(Stored items)
======
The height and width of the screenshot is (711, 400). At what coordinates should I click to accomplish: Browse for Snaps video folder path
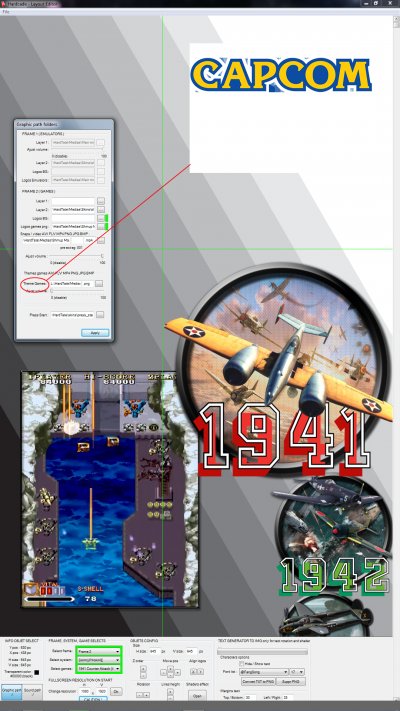101,240
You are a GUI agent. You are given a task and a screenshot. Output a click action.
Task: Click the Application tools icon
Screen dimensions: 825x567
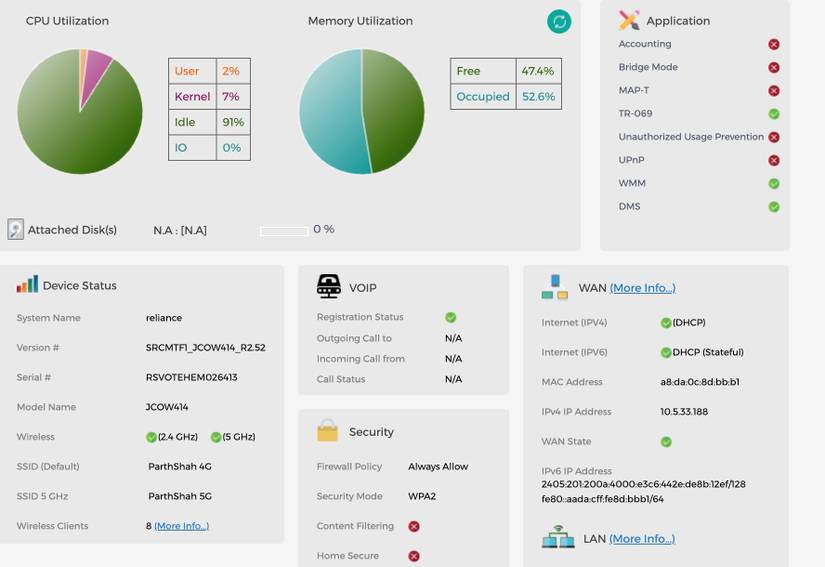point(629,21)
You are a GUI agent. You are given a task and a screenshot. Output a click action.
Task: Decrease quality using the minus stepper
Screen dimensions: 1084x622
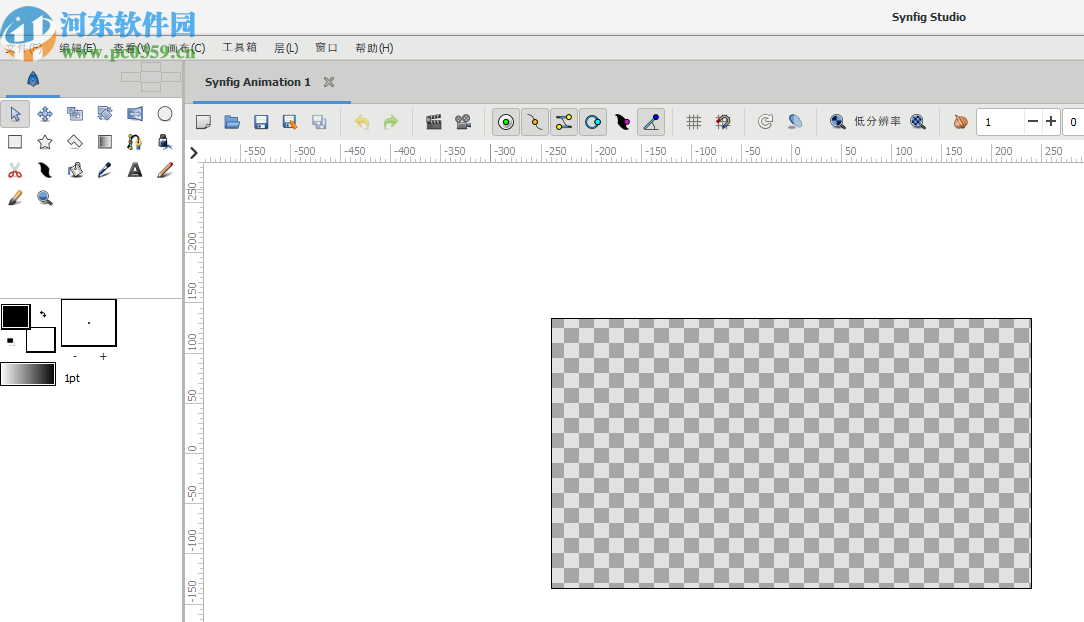(x=1032, y=121)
======
Print the lines from the one holding "Task: Decrease quality" through the last line of the records, word for word, and omit the pictures.

_Completed exercise_
Task: Decrease quality using the minus stepper
Screen dimensions: 1084x622
(x=1032, y=121)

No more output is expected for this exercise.